要担心的也不只是广告。若是猖獗于互联网的骗局也植入这些系统该怎么办?换做政治竞选、外国政府这么做又该如何?“我认为我们很快将走入一个完全不知何为可信的世界,”人工智能研究者和评论家加里·马库斯对我说。“我觉得在至少过去十年时间里,这已经成了一个社会问题。而我认为这个问题会越来越严重。”

These dangers are a core to the kinds of A.I. systems we’re building. Large language models, as they’re called, are built to persuade. They have been trained to convince humans that they are something close to human. They have been programmed to hold conversations, responding with emotion and emoji. They are being turned into friends for the lonely and assistants for the harried. They are being pitched as capable of replacing the work of scores of writers and graphic designers and form-fillers — industries that long thought themselves immune to the ferocious automation that came for farmers and manufacturing workers.

这些危机就在我们正构建的各种人工智能系统的核心。所谓的大型语言模型就是用来说服用户的。它们被训练成让人相信它们近似于人。他们被编程设定出与人对话、带上情绪和表情回复的功能。它们正在变成孤独者的朋友,烦恼者的助手。它们号称可以替代大批作家、平面设计师和填表员,这些行业长期以来都自以为能免于农民和制造业工人遭受的那种自动化的凶猛冲击。

A.I. researchers get annoyed when journalists anthropomorphize their creations, attributing motivations and emotions and desires to the systems that they do not have, but this frustration is misplaced: They are the ones who have anthropomorphized these systems, making them sound like humans rather than keeping them recognizably alien.

记者将他们的创造赋予人性,将动机、情感和欲望加诸并不为此而生的系统之上,总让人工智能研究者感到恼火,但他们搞错了对象:将这些系统人格化,使其说话像人而不再带有明显异类画风的始作俑者,正是他们自己。

There are business models that might bring these products into closer alignment with users. I’d feel better, for instance, about an A.I. helper I paid a monthly fee to use rather than one that appeared to be free, but sold my data and manipulated my behavior. But I don’t think this can be left purely to the market. It’s possible, for example, that the advertising-based models could gather so much more data to train the systems that they’d have an innate advantage over the subscription models, no matter how much worse their societal consequences were.

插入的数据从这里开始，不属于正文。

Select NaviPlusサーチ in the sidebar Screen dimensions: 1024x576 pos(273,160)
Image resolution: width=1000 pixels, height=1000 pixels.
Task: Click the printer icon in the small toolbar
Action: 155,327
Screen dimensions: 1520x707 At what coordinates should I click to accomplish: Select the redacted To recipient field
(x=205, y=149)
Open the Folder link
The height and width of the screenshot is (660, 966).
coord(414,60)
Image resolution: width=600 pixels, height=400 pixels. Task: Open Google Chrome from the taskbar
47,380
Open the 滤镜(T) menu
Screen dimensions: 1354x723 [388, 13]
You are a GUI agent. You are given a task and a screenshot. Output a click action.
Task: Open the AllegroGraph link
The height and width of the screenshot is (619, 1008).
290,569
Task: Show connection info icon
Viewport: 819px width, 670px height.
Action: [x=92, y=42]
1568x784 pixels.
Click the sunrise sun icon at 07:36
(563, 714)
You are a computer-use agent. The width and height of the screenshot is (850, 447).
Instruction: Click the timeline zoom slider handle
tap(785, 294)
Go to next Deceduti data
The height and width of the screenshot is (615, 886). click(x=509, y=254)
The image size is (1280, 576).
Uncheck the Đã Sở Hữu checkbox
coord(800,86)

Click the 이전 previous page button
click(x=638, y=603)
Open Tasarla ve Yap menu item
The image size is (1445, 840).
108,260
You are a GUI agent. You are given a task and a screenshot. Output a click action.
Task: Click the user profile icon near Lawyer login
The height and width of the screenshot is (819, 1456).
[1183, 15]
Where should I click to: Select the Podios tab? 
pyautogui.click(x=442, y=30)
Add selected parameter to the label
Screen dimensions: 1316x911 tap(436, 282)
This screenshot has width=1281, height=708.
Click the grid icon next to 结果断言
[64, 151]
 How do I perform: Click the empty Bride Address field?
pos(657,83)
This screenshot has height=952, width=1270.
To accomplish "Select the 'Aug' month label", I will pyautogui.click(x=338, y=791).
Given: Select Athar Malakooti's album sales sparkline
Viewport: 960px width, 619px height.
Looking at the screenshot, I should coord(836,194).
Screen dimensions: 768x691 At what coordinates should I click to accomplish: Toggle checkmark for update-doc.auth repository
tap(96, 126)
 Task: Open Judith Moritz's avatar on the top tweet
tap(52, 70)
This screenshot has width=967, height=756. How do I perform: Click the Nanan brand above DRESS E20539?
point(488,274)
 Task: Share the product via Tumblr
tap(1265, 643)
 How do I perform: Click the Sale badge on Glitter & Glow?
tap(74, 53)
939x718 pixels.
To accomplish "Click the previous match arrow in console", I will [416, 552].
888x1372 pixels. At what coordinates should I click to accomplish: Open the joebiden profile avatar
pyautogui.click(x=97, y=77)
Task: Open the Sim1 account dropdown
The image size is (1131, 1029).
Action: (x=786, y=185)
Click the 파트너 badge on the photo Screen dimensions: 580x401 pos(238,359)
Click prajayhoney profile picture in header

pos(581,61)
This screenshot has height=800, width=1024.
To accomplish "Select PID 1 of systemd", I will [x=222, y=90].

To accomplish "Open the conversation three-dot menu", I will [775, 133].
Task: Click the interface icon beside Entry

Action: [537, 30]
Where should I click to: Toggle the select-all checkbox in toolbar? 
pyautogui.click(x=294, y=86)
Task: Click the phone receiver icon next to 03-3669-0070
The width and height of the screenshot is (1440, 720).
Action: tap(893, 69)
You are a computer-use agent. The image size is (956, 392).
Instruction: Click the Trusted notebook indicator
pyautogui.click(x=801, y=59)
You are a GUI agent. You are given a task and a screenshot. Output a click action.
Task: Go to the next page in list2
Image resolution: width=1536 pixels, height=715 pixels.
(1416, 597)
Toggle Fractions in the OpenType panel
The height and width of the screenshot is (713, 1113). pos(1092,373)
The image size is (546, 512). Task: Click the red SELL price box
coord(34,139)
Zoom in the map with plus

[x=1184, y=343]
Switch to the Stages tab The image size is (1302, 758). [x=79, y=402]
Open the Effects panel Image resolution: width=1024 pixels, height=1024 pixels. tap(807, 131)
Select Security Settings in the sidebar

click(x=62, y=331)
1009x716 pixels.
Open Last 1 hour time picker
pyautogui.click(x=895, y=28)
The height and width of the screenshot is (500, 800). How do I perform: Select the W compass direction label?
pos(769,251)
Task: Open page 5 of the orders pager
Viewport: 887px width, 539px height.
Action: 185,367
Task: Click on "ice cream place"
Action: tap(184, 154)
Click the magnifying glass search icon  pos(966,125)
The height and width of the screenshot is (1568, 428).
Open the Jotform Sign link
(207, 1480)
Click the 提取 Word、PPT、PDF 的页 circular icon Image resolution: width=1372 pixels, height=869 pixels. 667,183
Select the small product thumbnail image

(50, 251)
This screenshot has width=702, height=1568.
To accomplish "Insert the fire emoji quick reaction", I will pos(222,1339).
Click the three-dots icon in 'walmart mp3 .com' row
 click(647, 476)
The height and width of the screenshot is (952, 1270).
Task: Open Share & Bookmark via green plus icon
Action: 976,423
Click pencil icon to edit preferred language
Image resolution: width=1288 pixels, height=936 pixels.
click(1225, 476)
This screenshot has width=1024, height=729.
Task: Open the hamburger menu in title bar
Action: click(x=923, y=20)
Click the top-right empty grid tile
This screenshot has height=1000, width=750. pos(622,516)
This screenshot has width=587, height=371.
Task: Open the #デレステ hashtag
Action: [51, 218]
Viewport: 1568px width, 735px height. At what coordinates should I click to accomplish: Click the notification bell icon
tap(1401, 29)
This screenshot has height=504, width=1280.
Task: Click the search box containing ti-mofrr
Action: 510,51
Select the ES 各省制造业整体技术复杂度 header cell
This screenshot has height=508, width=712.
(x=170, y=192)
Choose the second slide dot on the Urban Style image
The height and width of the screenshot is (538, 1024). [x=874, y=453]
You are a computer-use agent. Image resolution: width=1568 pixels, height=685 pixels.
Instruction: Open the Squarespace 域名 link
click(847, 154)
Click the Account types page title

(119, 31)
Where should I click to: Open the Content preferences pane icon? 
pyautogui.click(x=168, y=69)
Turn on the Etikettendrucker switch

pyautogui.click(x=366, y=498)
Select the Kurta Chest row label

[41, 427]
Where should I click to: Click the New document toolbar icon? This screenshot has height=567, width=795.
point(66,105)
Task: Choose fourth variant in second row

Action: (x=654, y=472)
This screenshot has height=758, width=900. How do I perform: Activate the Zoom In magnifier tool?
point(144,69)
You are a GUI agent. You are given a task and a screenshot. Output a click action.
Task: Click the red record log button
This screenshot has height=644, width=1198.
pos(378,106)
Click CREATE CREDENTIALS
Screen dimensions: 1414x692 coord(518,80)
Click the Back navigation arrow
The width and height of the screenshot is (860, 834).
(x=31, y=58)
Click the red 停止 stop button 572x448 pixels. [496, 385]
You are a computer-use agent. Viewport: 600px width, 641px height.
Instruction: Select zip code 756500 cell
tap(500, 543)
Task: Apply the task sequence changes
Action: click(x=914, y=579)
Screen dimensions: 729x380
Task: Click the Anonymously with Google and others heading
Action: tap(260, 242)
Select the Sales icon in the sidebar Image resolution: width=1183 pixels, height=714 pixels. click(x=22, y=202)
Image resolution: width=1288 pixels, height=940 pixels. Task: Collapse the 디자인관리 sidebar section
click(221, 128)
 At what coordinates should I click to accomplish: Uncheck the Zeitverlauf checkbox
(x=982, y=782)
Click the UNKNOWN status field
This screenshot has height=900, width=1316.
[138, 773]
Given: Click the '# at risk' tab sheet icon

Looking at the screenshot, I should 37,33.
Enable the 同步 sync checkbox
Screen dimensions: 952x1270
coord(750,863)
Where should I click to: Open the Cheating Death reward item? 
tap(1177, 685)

是有些商业模式可能会将这些产品与用户更紧密地结合起来。例如,我对一个按月付费的人工智能助手会更放心,对看似免费但却出售我的数据并操纵我的行为的产品则不然。但我认为这不应完全由市场来决定。一个可能出现的情况是,基于广告的模式会收集更多数据来训练系统,不论造成多么糟糕的社会后果,它都会比订阅模式具有先天优势。

There is nothing new about alignment problems. They’ve been a feature of capitalism — and of human life — forever. Much of the work of the modern state is applying the values of society to the workings of markets, so that the latter serve, to some rough extent, the former. We have done this extremely well in some markets — think of how few airplanes crash, and how free of contamination most food is — and catastrophically poorly in others.

对齐问题从不是什么新鲜事。这从来都是资本主义——以及人类生活——的一大特征。构建现代国家的过程大抵不过是将社会价值观应用于市场运作,从而让后者大致上能为前者服务。我们在一些市场做得非常好——想想飞机失事有多罕见,大多数食品是如何干净无污染——但在另一些市场则做得极其糟糕。

One danger here is that a political system that knows itself to be technologically ignorant will be cowed into taking too much of a wait-and-see approach to A.I. There is a wisdom to that, but wait long enough and the winners of the A.I. gold rush will have the capital and user base to resist any real attempt at regulation. Somehow, society is going to have to figure out what it’s comfortable having A.I. doing, and what A.I. should not be permitted to try, before it is too late to make those decisions.

一个危险在于,自知不懂技术的政治体制会因恐惧而对人工智能过于置身事外。这种做法自有其道理,但等待过久,等到人工智能淘金热的赢家累积了足够资本和用户基础,就能抵制一切实质的监管尝试了。社会总得在为时已晚之前作出决定,搞清楚人工智能做什么是合适的,又有哪些东西是人工智能不应被允许尝试的。

I might, for that reason, alter Chiang’s comment one more time: Most fears about capitalism are best understood as fears about our inability to regulate capitalism.

出于此理由,我可能要对姜峯楠的话再做一些改动:对大多数资本主义恐惧的最恰当解读是,那其实是对我们无力监管资本主义的恐惧。